Your objective: The data is to be transcribed in full, with nothing missed.

▼▼▼

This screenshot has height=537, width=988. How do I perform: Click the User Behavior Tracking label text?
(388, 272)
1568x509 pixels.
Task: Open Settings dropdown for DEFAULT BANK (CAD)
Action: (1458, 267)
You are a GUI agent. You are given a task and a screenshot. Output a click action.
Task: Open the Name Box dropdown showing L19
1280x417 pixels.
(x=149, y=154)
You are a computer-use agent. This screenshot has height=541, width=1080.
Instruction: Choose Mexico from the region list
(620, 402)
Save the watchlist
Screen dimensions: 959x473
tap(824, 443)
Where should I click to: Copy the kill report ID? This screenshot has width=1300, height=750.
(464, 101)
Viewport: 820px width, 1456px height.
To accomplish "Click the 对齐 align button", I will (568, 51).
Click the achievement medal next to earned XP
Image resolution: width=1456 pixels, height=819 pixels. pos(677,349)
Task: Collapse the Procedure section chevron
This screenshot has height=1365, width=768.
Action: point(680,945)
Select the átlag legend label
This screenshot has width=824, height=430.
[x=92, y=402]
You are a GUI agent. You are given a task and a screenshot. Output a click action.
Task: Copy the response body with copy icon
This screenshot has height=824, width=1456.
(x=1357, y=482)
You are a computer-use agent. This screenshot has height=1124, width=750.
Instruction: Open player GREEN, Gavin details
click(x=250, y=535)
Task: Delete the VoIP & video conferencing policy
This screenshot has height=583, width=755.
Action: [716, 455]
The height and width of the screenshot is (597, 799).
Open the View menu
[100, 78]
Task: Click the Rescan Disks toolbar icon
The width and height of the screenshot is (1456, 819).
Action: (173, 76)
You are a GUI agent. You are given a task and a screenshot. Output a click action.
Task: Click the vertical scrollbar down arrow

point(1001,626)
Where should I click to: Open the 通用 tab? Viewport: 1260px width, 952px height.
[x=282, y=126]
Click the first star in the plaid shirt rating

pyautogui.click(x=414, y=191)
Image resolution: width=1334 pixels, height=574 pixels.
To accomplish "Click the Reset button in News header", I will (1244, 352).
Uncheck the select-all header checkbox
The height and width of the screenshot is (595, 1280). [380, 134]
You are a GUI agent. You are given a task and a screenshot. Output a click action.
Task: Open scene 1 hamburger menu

▲▲▲

Answer area:
This screenshot has height=537, width=988. How do I perform: Click the User Behavior Tracking label text?
(388, 272)
1568x509 pixels.
Task: Open Settings dropdown for DEFAULT BANK (CAD)
Action: (1458, 267)
You are a GUI agent. You are given a task and a screenshot. Output a click action.
Task: Open the Name Box dropdown showing L19
1280x417 pixels.
(x=149, y=154)
You are a computer-use agent. This screenshot has height=541, width=1080.
Instruction: Choose Mexico from the region list
(620, 402)
Save the watchlist
Screen dimensions: 959x473
tap(824, 443)
Where should I click to: Copy the kill report ID? This screenshot has width=1300, height=750.
(464, 101)
Viewport: 820px width, 1456px height.
To accomplish "Click the 对齐 align button", I will (568, 51).
Click the achievement medal next to earned XP
Image resolution: width=1456 pixels, height=819 pixels. pos(677,349)
Task: Collapse the Procedure section chevron
This screenshot has height=1365, width=768.
Action: point(680,945)
Select the átlag legend label
This screenshot has width=824, height=430.
[x=92, y=402]
You are a GUI agent. You are given a task and a screenshot. Output a click action.
Task: Copy the response body with copy icon
This screenshot has height=824, width=1456.
(x=1357, y=482)
You are a computer-use agent. This screenshot has height=1124, width=750.
Instruction: Open player GREEN, Gavin details
click(x=250, y=535)
Task: Delete the VoIP & video conferencing policy
This screenshot has height=583, width=755.
Action: [716, 455]
The height and width of the screenshot is (597, 799).
Open the View menu
[100, 78]
Task: Click the Rescan Disks toolbar icon
The width and height of the screenshot is (1456, 819).
Action: (173, 76)
You are a GUI agent. You are given a task and a screenshot. Output a click action.
Task: Click the vertical scrollbar down arrow

point(1001,626)
Where should I click to: Open the 通用 tab? Viewport: 1260px width, 952px height.
[x=282, y=126]
Click the first star in the plaid shirt rating

pyautogui.click(x=414, y=191)
Image resolution: width=1334 pixels, height=574 pixels.
To accomplish "Click the Reset button in News header", I will (1244, 352).
Uncheck the select-all header checkbox
The height and width of the screenshot is (595, 1280). [380, 134]
You are a GUI agent. You are given a task and a screenshot. Output a click action.
Task: Open scene 1 hamburger menu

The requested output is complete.